Prior to the release of his solo album, Magni posted studio versions of four English language original songs on his official MySpace and website – "See You Tonight," which he wrote while participating in Rock Star: Supernova and which is featured on his solo album; "When the Time Comes," which he performed on that show and which appears on the 2010 version of his solo album and as a bonus track on Á Móti Sól Í 10 Ár; "My Pain" and "It's Not About Us". The latter three songs were originally recorded in Icelandic.

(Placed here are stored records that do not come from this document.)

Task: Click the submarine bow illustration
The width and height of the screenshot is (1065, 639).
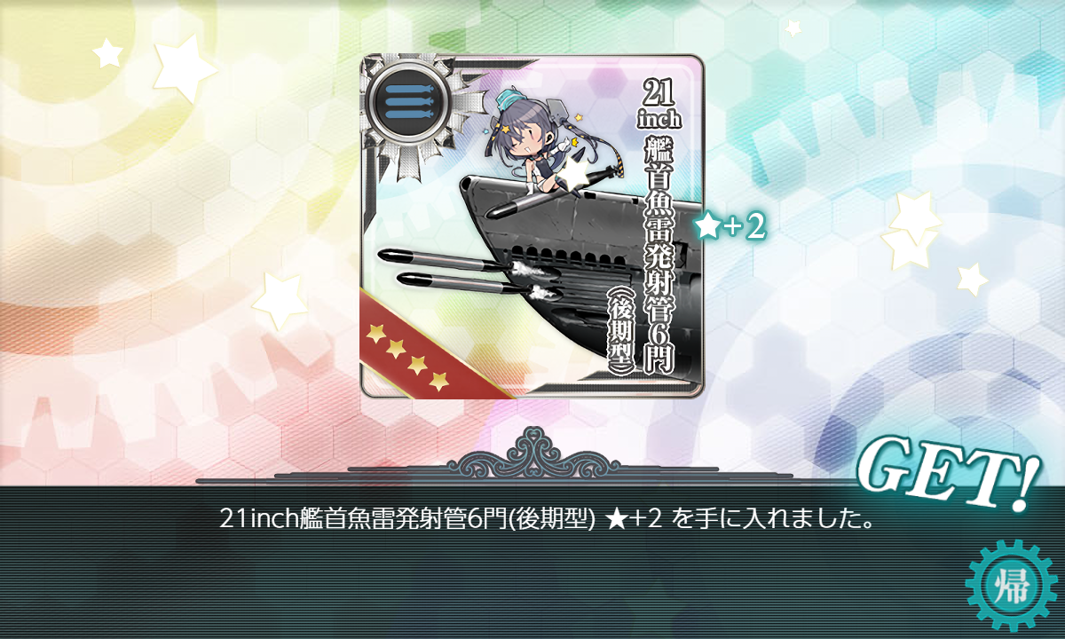Action: [x=577, y=266]
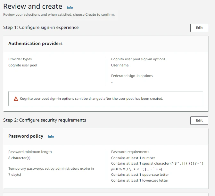Click the sign-in options can't be changed warning text
This screenshot has height=196, width=215.
pos(91,99)
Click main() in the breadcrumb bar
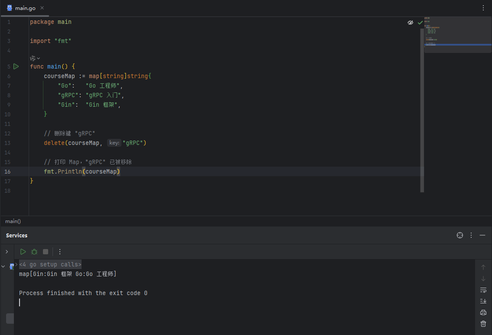 click(x=13, y=221)
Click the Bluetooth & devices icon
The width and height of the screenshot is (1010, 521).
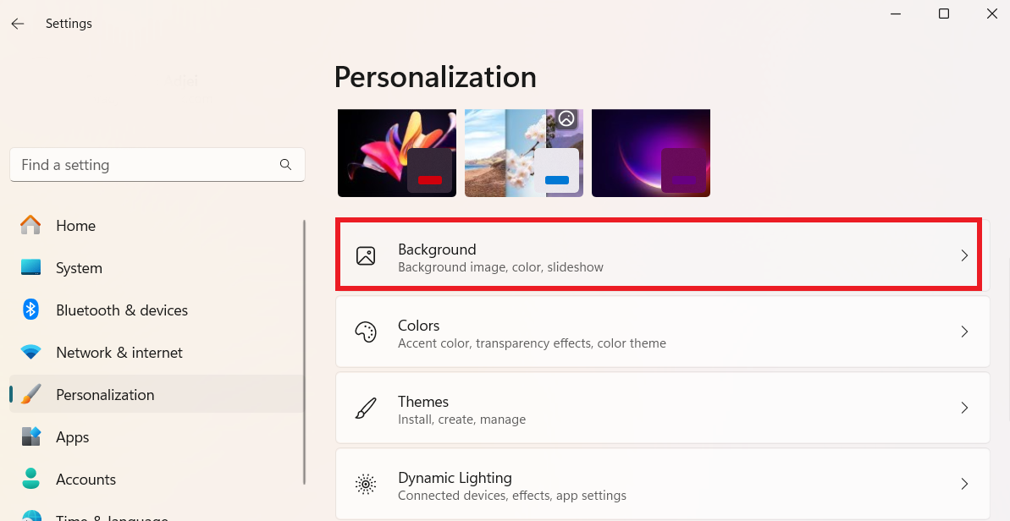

In late 2007/early 2008, Magni and Birgitta Haukdal performed the song "Núna veit ég", written by former GusGus member Hafdís Huld Þrastardóttir, in Laugardagslögin, the Icelandic selection for the Eurovision Song Contest. The song won its qualifying and semi-final rounds, but did not win the final selection. Magni has competed before in Söngvakeppni Sjónvarpsins, performing the song "Flottur karl, Sæmi rokk," which qualified for the final as a wild card in 2006.

Magni sings the opening theme for LazyTown Extra, which first premiered in the UK in September 2008, and is a spin-off of the popular children's show, LazyTown. In addition to his work with Á Móti Sól and as a solo artist, he is also the vocalist in a Queen tribute band, called Killer Queen, that performs occasionally at clubs and events throughout Iceland.

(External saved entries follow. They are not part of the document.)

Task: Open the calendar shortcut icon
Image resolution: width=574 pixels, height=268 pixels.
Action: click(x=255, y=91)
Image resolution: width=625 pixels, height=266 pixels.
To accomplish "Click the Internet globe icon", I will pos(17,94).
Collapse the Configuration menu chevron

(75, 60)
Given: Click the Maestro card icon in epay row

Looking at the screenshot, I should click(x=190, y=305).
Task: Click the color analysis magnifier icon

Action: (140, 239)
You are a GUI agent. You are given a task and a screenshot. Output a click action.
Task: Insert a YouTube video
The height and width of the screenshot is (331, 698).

In 2011 Magni competed in Söngvakeppni Sjónvarpsins for the third time with the song "Ég trúi á betra líf". Qualifying from its semi-final Magni came second, beaten Sigurjón's Friends in the final. In 2012 Magni will take part again in Söngvakeppni Sjónvarpsins with the song "Hugarró".

===Solo album===

Album cover of Magni (with original track list)

Magni has a solo album in English that was originally released on CD in Iceland on 3 August 2007 and as a digital download elsewhere in the world on 9 October 2007. The self-titled album, Magni, was recorded in Iceland and Denmark. The album reached number one on the Icelandic album chart. Magni has since signed to the American record label, Spectra Records, who will be releasing a somewhat modified version of the album on CD worldwide on June 8, 2010 in addition to digital downloads via the major digital music services, such as iTunes. It is his first solo and full-length English-language album. The 2010 version has a re-ordered track list, dropped the tracks "Creep" and "Mistake", and added "When The Time Comes".

Track list (Original release): "If I Promised You the World," "Words Unspoken," "Play with Me," "See You Tonight," "Alone," "Addicted," "Mistake," "Tear Us Apart," "You Say," "Creep," "Let Me in the Dark," "World Alone," "The Dolphin's Cry" (bonus track)

Track list (2010 release): "If I Promised You the World," "Play With Me," "When The Time Comes," "Addicted," "You Say," "Let Me in the Dark," "See You Tonight," "Alone," "Words Unspoken," "Tear Us Apart," "World Alone," "The Dolphin's Cry" (bonus track)

The first single from Magni, "If I Promised You the World," debuted on Icelandic radio on 4 July 2007 and reached number one on the Icelandic singles chart. "Addicted" and "See You Tonight" were also released as radio singles in Iceland. Magni unveiled many of the album's songs during two live performances at the Bræðslan festival in July 2007. The song, "Play With Me," was inspired by Magni's young son, Marinó, and was co-written with Marinó's mother, Eyrún Huld Haraldsdóttir. The songs "You Say" and "World Alone" date back to 1997-1998 during Magni's time with the band SHAPE; earlier recordings of both songs appear on SHAPE's 1998 Limited Edition EP.

==Personal life==
Magni has four kids with Eyrún, Marinó (born 2005), Egill (2012), Kári (2014), and Hrafn (2018).